_DATA TO EXAMINE_.
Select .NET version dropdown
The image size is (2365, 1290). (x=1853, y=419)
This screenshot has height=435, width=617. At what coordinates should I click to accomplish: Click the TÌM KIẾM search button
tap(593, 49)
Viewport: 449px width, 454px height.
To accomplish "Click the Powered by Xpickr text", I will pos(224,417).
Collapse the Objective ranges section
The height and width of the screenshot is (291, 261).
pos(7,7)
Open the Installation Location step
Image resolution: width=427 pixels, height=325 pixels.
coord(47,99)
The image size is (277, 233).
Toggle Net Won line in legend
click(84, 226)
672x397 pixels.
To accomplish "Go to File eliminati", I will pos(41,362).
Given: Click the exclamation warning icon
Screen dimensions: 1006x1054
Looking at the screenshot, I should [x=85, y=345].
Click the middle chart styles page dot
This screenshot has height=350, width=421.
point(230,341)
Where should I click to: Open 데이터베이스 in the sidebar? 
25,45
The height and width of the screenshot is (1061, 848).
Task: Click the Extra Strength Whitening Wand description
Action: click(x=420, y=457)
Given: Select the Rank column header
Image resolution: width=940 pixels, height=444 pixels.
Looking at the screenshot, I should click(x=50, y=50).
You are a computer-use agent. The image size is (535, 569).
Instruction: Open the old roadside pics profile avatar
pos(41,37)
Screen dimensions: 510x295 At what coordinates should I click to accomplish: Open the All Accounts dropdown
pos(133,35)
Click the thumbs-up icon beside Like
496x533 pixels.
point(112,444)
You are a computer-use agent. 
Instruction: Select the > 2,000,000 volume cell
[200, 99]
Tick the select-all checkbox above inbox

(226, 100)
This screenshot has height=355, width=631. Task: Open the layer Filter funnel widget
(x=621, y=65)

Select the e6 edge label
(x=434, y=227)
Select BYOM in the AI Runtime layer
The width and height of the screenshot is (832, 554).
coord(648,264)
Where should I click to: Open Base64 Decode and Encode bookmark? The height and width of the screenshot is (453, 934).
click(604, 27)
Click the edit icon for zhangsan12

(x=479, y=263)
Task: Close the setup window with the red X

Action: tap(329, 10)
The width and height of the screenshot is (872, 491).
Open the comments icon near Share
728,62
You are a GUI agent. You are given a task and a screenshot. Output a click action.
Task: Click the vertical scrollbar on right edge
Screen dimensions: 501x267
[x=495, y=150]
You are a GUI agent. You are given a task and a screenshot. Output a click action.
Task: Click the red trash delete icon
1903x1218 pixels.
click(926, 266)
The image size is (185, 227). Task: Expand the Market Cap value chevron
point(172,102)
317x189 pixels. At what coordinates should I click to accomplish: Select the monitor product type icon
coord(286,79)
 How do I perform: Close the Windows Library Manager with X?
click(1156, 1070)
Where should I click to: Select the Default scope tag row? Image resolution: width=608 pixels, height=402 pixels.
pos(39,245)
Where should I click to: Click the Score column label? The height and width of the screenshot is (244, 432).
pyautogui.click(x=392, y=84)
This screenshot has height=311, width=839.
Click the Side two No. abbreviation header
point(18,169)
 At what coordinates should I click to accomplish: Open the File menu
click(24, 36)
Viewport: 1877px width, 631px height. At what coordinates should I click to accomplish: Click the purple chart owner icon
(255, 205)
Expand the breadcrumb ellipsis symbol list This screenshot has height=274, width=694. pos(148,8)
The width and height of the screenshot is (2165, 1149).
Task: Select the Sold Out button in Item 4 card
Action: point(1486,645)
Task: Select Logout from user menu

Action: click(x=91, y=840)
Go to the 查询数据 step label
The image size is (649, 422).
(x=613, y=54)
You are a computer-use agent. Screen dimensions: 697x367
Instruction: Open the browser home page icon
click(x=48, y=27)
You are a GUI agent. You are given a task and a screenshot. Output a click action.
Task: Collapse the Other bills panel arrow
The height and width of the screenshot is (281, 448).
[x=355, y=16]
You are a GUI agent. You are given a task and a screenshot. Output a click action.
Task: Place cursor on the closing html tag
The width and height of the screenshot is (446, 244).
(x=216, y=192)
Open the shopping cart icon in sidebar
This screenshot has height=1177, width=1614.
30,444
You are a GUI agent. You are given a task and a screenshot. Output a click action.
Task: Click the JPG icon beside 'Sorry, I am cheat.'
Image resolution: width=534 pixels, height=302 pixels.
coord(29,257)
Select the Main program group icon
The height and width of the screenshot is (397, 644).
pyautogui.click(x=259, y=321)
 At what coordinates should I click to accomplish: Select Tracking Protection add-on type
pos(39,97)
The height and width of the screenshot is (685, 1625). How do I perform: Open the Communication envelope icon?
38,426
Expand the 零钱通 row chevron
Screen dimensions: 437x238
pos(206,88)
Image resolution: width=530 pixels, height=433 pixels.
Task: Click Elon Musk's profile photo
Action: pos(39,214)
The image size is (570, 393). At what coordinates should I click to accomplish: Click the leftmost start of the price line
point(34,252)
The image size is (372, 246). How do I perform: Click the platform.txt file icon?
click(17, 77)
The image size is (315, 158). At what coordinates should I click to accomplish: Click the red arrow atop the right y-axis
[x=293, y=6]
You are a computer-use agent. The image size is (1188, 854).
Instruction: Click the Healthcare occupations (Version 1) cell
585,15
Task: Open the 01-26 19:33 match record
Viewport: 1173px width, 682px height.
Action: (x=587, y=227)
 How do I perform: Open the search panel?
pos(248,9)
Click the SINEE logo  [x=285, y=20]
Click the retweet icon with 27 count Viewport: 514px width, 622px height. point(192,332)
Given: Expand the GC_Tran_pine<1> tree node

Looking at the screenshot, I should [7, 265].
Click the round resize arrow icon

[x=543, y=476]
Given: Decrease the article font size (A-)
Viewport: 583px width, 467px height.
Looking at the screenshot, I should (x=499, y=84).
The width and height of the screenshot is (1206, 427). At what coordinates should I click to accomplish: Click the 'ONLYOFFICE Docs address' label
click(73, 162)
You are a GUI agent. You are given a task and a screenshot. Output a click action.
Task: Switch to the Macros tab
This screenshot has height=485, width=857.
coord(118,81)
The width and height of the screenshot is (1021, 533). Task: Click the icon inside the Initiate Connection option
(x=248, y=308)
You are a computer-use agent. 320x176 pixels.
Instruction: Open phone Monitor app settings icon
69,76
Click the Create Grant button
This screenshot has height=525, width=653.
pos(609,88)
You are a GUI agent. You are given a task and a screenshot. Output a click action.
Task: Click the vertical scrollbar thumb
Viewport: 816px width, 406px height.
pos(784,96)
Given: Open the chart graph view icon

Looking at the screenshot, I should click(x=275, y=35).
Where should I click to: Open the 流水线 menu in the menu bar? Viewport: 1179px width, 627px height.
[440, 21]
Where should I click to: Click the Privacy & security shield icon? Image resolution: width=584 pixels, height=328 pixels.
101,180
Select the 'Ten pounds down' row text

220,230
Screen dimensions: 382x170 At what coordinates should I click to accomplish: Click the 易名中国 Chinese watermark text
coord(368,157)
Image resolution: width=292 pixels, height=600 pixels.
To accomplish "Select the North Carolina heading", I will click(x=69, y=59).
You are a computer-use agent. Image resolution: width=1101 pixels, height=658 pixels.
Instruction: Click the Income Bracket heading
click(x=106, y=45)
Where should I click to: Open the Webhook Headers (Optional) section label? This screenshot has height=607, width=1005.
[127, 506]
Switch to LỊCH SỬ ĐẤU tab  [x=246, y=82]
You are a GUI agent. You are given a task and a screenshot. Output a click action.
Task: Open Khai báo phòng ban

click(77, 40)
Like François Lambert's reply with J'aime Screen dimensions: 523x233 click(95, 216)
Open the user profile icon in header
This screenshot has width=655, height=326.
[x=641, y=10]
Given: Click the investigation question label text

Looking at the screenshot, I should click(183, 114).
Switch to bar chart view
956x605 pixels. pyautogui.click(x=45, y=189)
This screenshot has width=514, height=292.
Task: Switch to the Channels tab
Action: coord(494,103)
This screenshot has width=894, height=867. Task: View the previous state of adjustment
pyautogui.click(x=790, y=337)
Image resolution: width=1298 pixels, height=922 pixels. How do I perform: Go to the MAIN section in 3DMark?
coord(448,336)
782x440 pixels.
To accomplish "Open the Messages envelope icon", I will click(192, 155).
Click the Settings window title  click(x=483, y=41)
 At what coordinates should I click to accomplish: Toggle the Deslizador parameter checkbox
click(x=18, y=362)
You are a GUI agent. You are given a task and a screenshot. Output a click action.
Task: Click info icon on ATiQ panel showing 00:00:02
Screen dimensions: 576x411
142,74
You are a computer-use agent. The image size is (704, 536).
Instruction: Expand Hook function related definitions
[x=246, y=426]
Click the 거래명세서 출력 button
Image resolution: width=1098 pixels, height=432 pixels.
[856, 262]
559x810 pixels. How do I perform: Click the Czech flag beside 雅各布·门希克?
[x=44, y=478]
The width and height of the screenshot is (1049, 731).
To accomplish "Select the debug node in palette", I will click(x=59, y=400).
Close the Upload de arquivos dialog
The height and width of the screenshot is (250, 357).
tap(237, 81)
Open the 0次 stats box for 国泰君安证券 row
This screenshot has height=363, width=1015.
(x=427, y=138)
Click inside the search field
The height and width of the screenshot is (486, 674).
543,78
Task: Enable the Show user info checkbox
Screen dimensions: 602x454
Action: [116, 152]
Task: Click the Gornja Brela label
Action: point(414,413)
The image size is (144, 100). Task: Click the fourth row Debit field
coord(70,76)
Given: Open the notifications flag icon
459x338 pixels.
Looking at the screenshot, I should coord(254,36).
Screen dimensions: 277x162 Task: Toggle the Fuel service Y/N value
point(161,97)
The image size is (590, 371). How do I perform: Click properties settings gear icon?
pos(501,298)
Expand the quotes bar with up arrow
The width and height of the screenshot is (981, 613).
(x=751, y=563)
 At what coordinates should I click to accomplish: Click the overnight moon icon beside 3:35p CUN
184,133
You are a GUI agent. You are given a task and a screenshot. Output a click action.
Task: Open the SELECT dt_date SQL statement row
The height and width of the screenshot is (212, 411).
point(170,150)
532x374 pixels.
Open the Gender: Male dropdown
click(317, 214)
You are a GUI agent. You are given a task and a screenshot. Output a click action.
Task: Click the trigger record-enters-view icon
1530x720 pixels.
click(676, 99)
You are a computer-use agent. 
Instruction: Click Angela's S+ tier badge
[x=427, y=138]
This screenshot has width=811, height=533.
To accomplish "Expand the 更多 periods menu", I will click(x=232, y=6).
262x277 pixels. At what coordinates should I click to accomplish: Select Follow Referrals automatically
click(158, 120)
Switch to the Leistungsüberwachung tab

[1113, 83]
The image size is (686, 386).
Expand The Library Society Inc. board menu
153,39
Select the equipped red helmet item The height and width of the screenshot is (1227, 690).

_WORK TO BE COMPLETED_.
In the records above, the lines containing the string "info" should be counted; give only the total.

_YOUR RESPONSE_.
2